The problem: Restate word for word the lines of the material below, from the line with "Task: Click the download icon for caffe-8.18" to the line with "Expand the SAP", both lines included, and no others.

Available records:
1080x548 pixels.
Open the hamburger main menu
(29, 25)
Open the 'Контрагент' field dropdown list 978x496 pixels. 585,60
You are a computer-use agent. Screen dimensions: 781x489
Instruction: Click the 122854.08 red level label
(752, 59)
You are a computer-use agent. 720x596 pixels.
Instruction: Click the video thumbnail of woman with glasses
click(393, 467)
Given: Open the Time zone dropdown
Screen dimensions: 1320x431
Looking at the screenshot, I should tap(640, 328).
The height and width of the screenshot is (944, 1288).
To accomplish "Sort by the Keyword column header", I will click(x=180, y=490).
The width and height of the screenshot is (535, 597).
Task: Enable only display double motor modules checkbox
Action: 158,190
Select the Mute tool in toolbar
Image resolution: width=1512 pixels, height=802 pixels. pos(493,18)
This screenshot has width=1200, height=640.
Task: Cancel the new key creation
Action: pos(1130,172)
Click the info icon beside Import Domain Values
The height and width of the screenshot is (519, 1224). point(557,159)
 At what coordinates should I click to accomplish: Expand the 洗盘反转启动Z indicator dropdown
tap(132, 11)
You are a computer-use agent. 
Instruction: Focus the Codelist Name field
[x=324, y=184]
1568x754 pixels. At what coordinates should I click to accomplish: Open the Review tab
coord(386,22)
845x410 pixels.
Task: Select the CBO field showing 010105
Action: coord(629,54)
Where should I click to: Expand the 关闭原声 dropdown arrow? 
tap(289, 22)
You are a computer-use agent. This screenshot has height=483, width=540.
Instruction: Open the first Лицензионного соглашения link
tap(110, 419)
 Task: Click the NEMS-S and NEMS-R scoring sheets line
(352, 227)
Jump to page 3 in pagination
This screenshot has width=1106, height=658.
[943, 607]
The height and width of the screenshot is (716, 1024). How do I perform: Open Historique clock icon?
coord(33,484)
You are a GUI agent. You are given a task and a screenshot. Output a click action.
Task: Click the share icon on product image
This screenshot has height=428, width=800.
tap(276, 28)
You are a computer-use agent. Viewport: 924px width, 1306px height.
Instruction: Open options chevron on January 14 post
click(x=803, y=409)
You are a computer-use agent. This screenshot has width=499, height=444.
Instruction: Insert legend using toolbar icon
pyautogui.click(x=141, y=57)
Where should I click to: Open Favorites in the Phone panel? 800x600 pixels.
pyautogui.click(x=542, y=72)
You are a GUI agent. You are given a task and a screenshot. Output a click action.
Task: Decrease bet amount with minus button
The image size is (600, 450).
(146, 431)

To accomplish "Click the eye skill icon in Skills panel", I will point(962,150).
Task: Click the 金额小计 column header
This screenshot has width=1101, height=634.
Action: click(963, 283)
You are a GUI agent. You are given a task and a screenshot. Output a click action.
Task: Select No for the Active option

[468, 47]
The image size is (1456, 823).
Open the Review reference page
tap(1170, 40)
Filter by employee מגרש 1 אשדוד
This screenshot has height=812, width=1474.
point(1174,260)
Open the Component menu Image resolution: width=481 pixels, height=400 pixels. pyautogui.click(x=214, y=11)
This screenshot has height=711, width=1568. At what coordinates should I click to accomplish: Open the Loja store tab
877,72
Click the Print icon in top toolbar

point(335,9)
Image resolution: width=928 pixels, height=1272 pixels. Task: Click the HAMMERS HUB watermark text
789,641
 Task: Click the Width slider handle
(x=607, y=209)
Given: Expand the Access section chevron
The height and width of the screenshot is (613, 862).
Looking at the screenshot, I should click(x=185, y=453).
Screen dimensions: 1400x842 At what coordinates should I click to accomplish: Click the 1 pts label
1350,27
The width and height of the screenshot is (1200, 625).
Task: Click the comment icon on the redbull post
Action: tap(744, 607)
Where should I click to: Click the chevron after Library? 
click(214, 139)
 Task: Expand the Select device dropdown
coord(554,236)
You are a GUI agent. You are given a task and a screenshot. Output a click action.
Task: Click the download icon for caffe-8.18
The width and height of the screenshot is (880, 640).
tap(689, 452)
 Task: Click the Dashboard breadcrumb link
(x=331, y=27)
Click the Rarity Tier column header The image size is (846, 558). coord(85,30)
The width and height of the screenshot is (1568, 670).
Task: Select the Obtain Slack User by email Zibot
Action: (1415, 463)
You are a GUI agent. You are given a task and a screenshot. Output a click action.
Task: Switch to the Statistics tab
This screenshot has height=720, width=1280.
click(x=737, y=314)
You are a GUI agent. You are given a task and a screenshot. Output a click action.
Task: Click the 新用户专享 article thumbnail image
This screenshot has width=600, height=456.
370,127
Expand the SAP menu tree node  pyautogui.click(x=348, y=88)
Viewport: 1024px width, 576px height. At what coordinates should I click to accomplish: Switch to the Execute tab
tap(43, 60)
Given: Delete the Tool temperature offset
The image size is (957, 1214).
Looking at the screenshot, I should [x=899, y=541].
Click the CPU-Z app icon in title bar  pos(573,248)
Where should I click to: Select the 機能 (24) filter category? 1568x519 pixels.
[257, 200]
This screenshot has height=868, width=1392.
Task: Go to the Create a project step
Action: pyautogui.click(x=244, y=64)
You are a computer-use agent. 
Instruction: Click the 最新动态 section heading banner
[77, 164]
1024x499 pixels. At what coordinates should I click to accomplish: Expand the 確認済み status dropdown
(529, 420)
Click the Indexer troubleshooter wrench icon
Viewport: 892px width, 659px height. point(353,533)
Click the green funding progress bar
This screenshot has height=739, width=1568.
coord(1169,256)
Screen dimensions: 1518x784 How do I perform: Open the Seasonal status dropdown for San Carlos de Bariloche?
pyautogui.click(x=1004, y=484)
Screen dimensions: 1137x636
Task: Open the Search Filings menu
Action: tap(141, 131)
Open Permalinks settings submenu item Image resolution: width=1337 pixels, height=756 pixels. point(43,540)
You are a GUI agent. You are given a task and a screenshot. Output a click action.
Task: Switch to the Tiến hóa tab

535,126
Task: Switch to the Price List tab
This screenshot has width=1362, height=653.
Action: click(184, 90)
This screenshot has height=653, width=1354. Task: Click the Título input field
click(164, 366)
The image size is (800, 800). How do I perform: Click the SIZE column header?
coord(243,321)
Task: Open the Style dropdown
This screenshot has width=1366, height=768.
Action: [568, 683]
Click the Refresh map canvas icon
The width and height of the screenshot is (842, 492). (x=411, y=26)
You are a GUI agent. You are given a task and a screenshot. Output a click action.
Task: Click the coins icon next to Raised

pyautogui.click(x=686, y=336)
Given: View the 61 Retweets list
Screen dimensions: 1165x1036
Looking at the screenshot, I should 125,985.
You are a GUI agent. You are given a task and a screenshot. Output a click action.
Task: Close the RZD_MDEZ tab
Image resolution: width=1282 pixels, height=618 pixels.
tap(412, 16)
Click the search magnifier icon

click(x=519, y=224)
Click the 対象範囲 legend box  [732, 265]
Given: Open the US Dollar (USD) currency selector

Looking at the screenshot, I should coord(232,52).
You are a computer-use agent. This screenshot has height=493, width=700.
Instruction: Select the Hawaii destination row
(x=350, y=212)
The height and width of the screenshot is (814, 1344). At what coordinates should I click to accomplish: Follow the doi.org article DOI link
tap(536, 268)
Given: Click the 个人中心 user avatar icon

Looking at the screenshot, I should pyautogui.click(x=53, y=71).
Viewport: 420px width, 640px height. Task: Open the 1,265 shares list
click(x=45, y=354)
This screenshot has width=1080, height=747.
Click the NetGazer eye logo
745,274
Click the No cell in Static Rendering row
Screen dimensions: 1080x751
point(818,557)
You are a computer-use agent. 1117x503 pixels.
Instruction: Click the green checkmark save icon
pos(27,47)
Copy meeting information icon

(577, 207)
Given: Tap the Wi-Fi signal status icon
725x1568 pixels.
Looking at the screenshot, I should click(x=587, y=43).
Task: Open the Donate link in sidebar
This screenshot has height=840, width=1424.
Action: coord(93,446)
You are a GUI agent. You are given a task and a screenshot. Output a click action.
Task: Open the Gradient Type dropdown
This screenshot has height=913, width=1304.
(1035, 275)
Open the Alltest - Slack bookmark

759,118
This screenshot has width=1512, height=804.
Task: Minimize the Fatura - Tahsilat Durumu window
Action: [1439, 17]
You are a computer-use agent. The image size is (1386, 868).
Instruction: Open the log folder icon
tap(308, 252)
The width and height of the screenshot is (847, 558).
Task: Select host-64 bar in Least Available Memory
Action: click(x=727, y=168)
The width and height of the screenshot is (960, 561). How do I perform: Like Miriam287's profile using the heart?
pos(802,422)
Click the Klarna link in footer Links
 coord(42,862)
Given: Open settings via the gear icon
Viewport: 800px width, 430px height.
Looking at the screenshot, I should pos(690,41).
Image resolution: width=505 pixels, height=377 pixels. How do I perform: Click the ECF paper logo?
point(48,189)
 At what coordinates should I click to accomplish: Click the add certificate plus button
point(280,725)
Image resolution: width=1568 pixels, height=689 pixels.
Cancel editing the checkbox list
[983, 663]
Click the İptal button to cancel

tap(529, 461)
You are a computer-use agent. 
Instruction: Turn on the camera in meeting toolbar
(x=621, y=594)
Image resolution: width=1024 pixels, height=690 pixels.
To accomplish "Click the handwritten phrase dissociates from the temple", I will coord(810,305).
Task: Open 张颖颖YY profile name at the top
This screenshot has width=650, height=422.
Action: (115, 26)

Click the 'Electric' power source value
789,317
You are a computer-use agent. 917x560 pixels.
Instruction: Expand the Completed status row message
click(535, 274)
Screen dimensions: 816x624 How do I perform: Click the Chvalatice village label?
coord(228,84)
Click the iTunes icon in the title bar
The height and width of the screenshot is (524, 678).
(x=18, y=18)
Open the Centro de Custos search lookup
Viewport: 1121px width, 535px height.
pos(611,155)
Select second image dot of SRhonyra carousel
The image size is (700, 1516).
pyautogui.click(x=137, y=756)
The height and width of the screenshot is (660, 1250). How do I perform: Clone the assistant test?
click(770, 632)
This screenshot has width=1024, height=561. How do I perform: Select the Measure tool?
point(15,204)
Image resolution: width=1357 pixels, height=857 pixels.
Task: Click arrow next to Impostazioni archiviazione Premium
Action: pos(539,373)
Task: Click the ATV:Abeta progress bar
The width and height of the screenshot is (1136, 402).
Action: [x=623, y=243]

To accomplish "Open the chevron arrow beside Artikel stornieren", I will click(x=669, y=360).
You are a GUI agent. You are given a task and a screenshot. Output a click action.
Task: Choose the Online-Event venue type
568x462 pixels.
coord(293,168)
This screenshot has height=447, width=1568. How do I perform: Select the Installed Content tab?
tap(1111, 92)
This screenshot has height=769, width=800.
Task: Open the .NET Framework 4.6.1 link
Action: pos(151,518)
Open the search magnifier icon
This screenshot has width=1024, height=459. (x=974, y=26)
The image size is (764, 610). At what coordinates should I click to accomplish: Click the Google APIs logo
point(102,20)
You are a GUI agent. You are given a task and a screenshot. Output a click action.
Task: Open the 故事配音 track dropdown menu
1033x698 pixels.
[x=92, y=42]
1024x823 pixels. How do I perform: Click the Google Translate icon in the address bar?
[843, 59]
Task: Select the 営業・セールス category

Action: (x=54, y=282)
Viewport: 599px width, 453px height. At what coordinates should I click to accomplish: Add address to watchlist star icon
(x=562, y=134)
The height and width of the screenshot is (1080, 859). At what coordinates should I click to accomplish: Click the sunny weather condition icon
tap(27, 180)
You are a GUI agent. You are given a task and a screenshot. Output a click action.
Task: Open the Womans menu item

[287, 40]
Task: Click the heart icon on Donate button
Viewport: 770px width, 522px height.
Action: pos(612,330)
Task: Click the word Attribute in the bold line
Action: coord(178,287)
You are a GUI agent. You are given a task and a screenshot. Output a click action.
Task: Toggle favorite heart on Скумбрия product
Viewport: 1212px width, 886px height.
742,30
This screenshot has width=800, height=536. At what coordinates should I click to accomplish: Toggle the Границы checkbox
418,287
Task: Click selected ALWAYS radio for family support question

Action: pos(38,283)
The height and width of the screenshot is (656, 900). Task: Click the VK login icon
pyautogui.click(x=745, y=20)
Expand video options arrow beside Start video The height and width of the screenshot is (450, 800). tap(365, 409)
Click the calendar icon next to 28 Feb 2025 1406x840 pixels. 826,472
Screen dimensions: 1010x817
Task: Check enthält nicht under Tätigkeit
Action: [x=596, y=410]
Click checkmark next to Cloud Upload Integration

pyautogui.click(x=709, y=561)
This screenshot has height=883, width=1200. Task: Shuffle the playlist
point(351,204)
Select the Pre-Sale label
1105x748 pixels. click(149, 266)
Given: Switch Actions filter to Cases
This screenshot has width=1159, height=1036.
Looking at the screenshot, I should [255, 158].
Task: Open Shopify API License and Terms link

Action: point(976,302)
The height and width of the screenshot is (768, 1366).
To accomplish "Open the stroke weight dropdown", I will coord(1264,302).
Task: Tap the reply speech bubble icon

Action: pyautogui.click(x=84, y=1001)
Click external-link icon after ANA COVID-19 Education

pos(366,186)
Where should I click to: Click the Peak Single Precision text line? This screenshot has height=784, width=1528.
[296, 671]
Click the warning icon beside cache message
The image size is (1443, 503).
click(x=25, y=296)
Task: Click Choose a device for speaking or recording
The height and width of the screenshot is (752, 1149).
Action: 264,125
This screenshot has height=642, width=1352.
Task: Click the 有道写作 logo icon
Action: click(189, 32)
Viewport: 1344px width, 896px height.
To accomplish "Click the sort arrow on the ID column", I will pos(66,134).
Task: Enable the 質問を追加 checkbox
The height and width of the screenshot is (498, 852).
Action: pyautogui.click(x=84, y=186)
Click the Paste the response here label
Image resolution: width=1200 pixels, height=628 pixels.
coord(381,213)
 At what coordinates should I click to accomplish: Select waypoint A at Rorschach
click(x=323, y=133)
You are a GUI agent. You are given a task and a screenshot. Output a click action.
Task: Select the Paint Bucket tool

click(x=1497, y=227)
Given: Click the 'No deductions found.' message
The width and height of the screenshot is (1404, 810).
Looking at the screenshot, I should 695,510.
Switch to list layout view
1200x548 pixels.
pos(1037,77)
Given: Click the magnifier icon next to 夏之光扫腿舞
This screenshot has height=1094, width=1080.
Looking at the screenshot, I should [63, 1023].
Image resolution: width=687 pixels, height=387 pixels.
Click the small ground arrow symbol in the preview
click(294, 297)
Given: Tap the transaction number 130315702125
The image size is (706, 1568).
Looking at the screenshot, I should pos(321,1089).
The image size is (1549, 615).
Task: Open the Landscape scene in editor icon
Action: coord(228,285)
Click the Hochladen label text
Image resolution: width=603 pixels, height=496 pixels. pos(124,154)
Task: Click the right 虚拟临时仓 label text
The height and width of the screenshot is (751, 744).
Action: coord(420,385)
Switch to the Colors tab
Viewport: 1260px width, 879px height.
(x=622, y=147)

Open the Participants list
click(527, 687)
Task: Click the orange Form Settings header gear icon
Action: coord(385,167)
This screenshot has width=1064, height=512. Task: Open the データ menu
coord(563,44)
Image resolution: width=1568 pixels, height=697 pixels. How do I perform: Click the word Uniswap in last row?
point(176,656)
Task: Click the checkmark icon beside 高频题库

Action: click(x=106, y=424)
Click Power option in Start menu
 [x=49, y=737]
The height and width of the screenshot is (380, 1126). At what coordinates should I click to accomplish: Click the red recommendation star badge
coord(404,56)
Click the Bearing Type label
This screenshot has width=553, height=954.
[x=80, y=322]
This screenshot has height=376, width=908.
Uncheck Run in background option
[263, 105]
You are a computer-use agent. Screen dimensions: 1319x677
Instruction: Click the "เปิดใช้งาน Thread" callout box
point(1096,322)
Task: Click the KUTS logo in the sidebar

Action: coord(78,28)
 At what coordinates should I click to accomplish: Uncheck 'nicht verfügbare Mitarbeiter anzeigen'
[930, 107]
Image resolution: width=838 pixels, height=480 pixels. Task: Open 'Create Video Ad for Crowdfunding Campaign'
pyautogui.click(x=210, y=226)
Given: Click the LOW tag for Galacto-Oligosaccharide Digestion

Result for this task:
Task: Click the download icon for caffe-8.18
The width and height of the screenshot is (880, 640).
tap(689, 452)
 Task: Click the Dashboard breadcrumb link
(x=331, y=27)
Click the Rarity Tier column header The image size is (846, 558). coord(85,30)
The width and height of the screenshot is (1568, 670).
Task: Select the Obtain Slack User by email Zibot
Action: (1415, 463)
You are a GUI agent. You are given a task and a screenshot. Output a click action.
Task: Switch to the Statistics tab
This screenshot has height=720, width=1280.
click(x=737, y=314)
You are a GUI agent. You are given a task and a screenshot. Output a click action.
Task: Click the 新用户专享 article thumbnail image
This screenshot has width=600, height=456.
370,127
Expand the SAP menu tree node  pyautogui.click(x=348, y=88)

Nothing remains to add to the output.